> [BRANO RIPORTATO]:
**********

Le tendenze emergenti nei motori (Prima parte)
Da diverso tempo una grande standardizzazione pervade il mondo della tecnica motoristica. Se si prendono due motori a quattro cilindri in linea di elevate prestazioni, gli schemi costruttivi sono invariabilmente gli stessi. Ci può essere chi impiega un comando della distribuzione leggermente diverso (magari a due stadi, dei quali uno a catena o cinghia e l’altro a ingranaggi), o chi utilizza bielle con il cappello fissato con viti passanti anziché mordenti. Ma si tratta di qualche caso soltanto e di differenze davvero modeste.
Perfino le dimensioni dei vari componenti, oltre al disegno, sono estremamente simili. Ad esempio, negli attuali 1000 a quattro cilindri in linea i perni di banco dell’albero hanno invariabilmente un diametro compreso tra 34 e 36 mm. E l’angolo tra le valvole nei moderni motori di alta potenza specifica è compreso tra 20° e 28°.
In questo mondo dominato da una tale uniformità sono ben rari gli esempi di motori che, sotto qualche aspetto, si distaccano dagli altri, per via di soluzioni tecniche un poco diverse. Un esempio è quello della MV Agusta, che adotta valvole leggermente radiali. Si tratta comunque di di differenze di lieve portata. Solo la Ducati si distacca nettamente, facendo storia a sé, con alcune autentiche esclusività che rendono inconfondibili i suoi motori, a cominciare dalla distribuzione desmodromica, giustamente celebre in tutto il mondo.

**********

Dati sulle posizioni di destinazione:
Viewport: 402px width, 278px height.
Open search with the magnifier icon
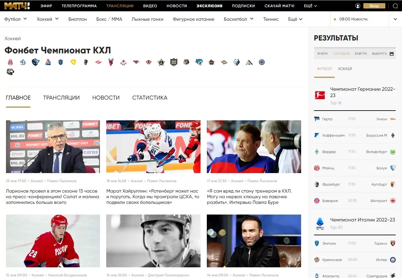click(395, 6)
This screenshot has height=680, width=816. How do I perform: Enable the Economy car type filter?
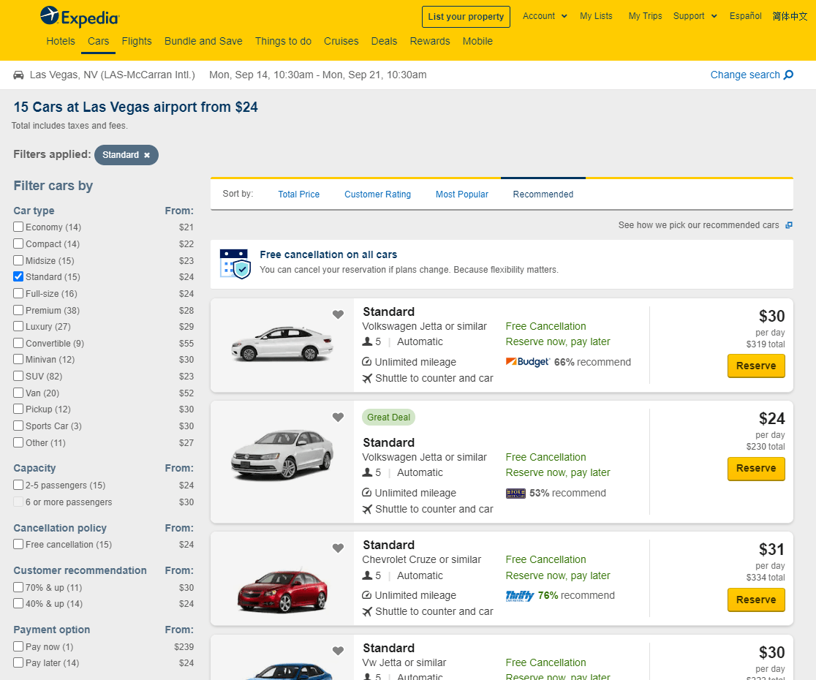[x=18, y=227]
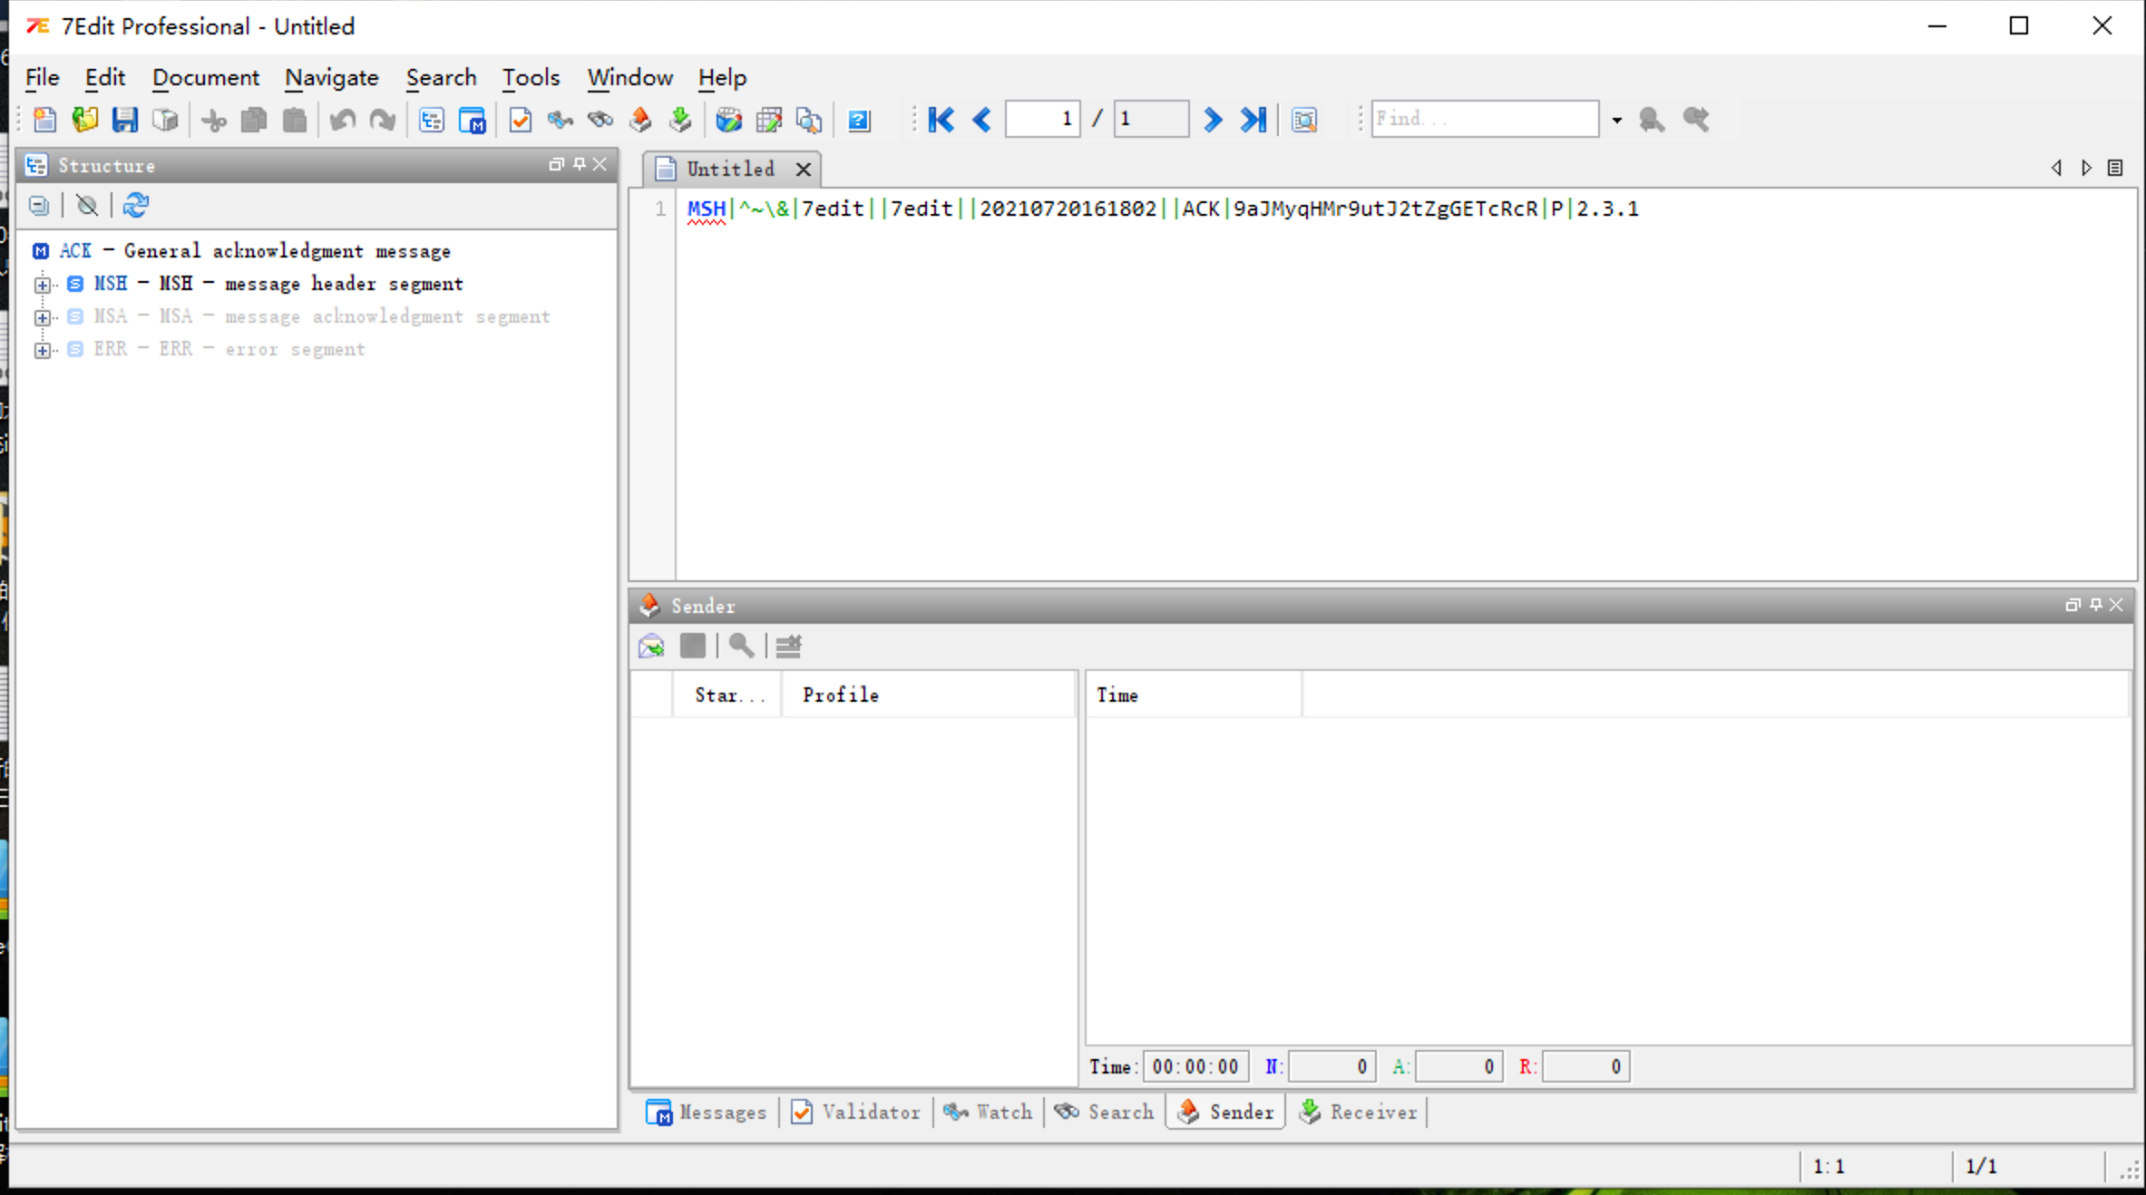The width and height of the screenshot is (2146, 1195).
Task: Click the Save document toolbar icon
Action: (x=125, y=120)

**********

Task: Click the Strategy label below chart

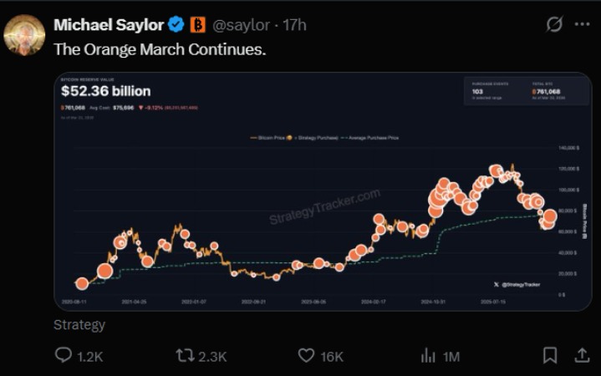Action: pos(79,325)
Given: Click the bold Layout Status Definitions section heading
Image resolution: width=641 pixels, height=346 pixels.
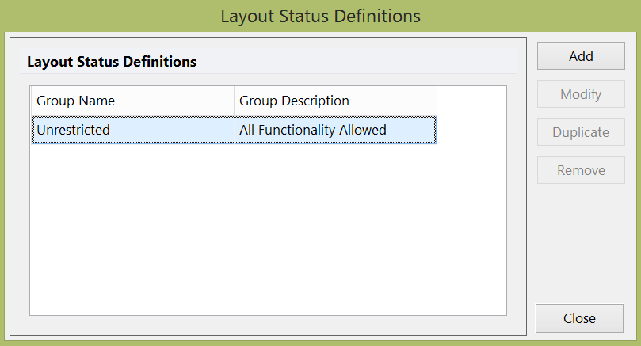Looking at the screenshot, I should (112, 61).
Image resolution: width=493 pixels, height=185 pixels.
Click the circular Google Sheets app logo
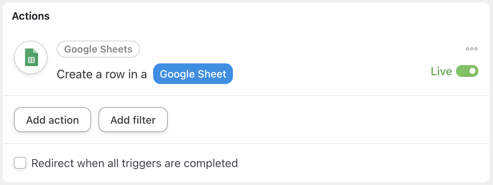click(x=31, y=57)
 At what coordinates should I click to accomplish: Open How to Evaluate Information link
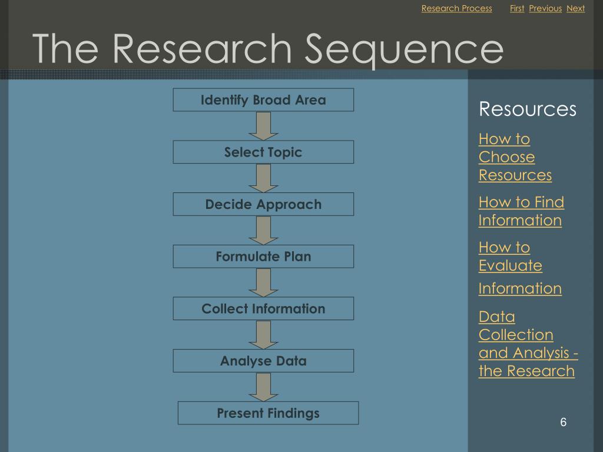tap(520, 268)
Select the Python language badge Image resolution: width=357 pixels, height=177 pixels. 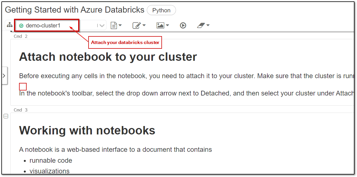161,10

**********

> [CONSEGNA]: Nel brano sulle tendenze nei motori, quali mezzi vengono citati per i due stadi del comando della distribuzione? L'elenco non serve a questo scopo.

> [RISPOSTA AL QUESITO]: Catena, cinghia e ingranaggi.